Background
Over the weekend, I decided to try running a Postgres database in my Homelab. In my current setup, the most convenient option for storage is NFS. However, NFS is especially tricky for databases. A misconfigured setup can lead to performance or data corruption issues.
After watching this amazing talk, I realized that as long as we can guarantee that WAL (Write-Ahead Logs) buffers are written to the network storage, the database should be able to recover from the errors in case of a failure. Armed with this knowledge, I made an attempt on storing Postgres data on an NFS share. In the rest of this post, I'll share more details about the requirements of safely running Postgres on NFS and the specific NFS options I used.
Safety Requirements
Starting with the official docs, there are two important considerations to take into account for NFS:
The only firm requirement for using NFS with PostgreSQL is that the file system is mounted using the hard option.
And
It is not necessary to use the sync mount option. The behavior of the async option is sufficient […] However, it is strongly recommended to use the sync export option on the NFS server on systems where it exists (mainly Linux).
Adding the hard
option to the client mount options is straightforward, but the second recommendation requires a bit more attention and explanation.
The sync
export option on the NFS server differs from the sync
mount option on the client. When a client mounts an NFS share as async
, it buffers the writes and transmits them to the server with a delay (the timing of transmission depends on the underlying implementation). While this can enhance client write performance, it does so at the expense of data durability. If the client machine crashes before transmitting the writes to the server, some data may be lost. This scenario is not unique to NFS as local file systems behave similarly. A database such as Postgres is designed to recover in such situations by replying the Write Ahead Logs, provided they are committed to stable storage. That’s why Postgres invokes fsync
on WAL files.
Enabling async
on the server side allows it to respond to requests before committing changes to storage. However, in the event of an unexpected crash or power loss, data loss may occur. By enabling the sync
option on the NFS server, we can ensure immediate writing of transmitted data to storage. So as long as fsync
calls succeed, we can be sure that the WAL files are written to the remote storage.
Fsync Failures
Various factors, including network failures, can lead to fsync
call failures. As a safety measure, Postgres intentionally panics in response to these failures. Therefore fsync
failures are one of the many reasons to run Postgres in a highly available setup.
NFS Config
I’m using a Synology NAS. Therefore enabling the sync
option means not checking the Enable asynchronous box in the NFS rule of the share:
NFS Share Options on Synology
Which roughly translates to to the following line in the /etc/exports
file:
/path/to/share <IP_CIDR>(rw,sync,no_wdelay,no_root_squash,sec=sys)

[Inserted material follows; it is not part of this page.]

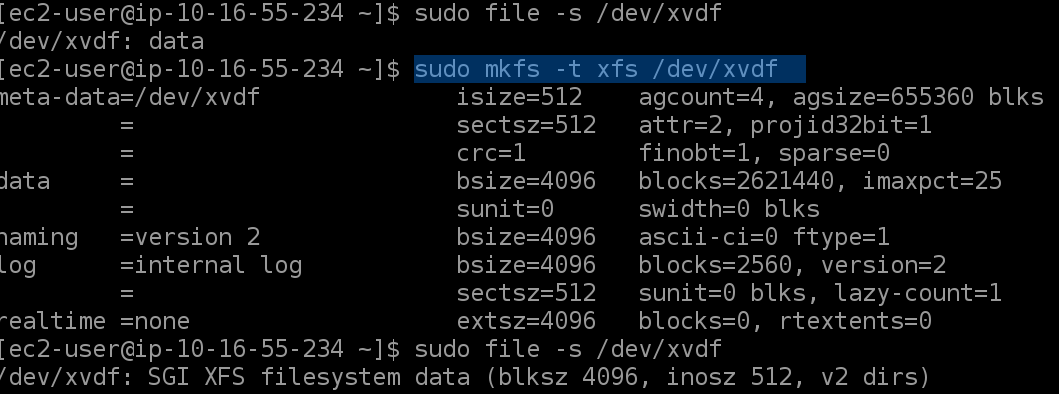Click the 'naming =version 2' text

pyautogui.click(x=130, y=237)
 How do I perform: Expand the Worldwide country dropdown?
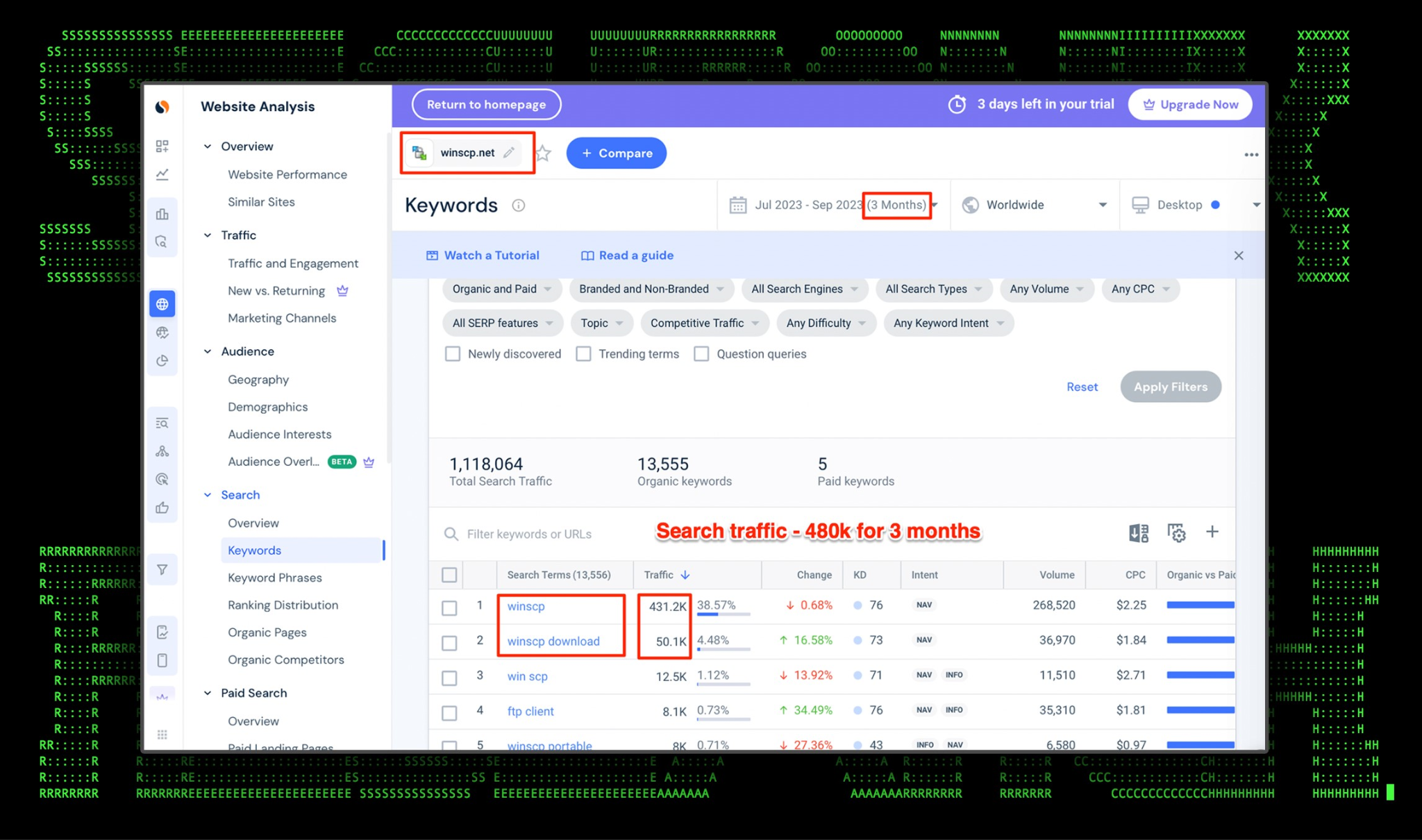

And with the help of these two pages, I ended up with the following mount options for the client:
defaults,vers=4.1,proto=tcp,suid,rw,timeo=600,retrans=2,hard,fg,rsize=8192,wsize=8192,noatime,acregmin=0,acregmax=0,acdirmin=0,acdirmax=0
Conclusion
In this post we reviewed the requirements for safely running Postgres on NFS. We also touched upon fsync
and Postgres safeguards against fsync
failures.
While our main focus was on NFS setup for Postgres, the information is transferable to other databases and storage systems.